WEB Advent 2010 / Output Buffering

When I chose to write about output buffering for this year’s PHP Advent, my depth of knowledge on the subject was very limited. I picked a topic that I could learn well, and then explain thoroughly without writing an entire book. It’s a feature that will likely be new to beginners, but which even intermediate and advanced users may not have used much. Output buffering has simple, practical applications, and it can also play a roll in more complicated systems. It is one of those tools that you might not realize you need if you don’t know that it exists, and it is my pleasure to introduce you to it.

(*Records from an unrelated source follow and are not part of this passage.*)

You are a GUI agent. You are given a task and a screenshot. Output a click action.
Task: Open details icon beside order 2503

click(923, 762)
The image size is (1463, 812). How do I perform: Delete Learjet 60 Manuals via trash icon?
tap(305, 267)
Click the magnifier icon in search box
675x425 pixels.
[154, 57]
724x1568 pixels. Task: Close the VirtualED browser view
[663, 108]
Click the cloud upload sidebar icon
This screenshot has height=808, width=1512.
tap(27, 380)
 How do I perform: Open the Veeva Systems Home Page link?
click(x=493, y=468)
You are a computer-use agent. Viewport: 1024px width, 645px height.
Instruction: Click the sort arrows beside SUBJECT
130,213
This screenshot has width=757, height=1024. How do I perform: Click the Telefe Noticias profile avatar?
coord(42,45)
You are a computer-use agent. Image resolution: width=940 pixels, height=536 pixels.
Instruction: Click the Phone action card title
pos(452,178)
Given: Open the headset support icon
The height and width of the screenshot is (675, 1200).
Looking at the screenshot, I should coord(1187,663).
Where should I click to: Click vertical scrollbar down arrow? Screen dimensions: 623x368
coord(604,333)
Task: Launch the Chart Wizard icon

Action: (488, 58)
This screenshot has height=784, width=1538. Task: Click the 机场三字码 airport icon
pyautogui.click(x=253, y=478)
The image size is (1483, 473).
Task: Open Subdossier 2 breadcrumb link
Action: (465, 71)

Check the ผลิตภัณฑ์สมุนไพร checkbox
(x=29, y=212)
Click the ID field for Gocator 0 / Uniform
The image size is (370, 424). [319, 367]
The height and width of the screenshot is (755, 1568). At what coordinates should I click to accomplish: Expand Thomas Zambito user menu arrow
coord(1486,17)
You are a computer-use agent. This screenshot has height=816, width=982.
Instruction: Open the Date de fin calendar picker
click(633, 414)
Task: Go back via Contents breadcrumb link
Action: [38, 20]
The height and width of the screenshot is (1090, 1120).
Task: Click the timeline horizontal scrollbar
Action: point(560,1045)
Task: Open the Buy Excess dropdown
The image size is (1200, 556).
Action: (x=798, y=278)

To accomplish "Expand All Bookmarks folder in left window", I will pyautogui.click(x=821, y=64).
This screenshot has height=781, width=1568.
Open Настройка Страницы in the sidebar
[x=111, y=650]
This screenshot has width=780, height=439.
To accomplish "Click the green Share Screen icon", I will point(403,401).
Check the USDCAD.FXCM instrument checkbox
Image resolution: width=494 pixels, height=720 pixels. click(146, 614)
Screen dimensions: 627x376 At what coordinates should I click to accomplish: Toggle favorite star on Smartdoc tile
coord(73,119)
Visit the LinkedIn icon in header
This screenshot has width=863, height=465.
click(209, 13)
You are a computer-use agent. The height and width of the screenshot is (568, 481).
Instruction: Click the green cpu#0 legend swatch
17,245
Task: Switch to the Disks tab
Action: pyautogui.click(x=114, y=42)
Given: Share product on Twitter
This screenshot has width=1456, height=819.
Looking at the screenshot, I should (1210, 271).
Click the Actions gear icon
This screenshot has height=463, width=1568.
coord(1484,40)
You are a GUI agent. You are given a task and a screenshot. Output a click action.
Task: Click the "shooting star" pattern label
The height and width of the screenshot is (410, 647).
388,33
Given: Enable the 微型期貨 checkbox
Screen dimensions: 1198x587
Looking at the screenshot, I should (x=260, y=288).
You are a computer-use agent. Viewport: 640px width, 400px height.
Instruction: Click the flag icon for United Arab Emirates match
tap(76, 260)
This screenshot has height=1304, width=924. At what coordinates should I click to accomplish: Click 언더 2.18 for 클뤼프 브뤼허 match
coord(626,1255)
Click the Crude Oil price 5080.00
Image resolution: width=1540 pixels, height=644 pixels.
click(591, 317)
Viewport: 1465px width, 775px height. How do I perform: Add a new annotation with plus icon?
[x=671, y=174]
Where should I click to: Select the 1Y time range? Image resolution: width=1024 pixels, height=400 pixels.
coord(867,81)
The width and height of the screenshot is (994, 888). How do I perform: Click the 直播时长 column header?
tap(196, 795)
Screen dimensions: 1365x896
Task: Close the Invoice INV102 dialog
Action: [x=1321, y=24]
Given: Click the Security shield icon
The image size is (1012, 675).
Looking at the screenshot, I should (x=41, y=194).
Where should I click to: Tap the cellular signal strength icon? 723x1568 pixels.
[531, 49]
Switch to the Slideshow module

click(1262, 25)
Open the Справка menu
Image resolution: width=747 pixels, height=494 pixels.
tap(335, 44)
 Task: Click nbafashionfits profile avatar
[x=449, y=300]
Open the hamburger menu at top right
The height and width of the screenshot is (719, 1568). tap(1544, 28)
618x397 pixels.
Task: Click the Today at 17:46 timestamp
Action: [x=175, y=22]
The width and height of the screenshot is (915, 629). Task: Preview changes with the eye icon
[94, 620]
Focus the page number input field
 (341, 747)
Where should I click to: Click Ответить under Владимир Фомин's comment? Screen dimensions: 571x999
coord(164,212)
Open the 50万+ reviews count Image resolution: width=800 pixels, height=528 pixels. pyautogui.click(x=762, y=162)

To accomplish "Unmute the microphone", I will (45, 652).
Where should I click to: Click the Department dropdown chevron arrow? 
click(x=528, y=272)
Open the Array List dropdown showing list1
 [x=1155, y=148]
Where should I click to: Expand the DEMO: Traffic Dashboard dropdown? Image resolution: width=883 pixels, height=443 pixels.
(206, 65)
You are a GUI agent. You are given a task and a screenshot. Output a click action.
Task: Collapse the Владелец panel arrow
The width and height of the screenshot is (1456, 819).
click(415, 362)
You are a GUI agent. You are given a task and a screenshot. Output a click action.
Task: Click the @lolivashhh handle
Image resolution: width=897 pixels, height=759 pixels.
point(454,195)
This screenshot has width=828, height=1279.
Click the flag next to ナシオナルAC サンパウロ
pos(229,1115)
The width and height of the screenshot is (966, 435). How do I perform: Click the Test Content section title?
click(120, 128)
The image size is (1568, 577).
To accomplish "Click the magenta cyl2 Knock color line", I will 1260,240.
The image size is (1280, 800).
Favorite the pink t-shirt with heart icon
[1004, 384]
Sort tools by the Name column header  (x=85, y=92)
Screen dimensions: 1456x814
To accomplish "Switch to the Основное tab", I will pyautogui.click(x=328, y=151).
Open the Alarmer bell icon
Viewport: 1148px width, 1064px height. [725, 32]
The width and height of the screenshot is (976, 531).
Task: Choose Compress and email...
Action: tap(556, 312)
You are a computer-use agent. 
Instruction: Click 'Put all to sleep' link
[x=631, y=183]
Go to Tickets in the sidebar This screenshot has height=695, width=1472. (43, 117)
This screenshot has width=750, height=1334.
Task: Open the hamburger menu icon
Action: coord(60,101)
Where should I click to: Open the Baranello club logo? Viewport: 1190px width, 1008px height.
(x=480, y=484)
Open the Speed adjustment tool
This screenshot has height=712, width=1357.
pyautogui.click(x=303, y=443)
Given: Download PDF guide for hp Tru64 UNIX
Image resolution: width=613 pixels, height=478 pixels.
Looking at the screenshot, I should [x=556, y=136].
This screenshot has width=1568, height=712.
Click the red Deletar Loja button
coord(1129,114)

PHP’s output buffering trinity

A typical PHP installation actually has three different layers of output buffering. The layer closest to the client is controlled by the output_buffering directive in php.ini. This setting can be set to On, Off, or an integer that represents the number of bytes at which PHP should flush the buffer. The purpose of this buffer is to control how much data is sent to the browser at a time. The options are fairly self-explanatory; Off sends the data immediately, and On collects the entire output of the script and sends it all at once. I’ll call this layer the output buffering layer.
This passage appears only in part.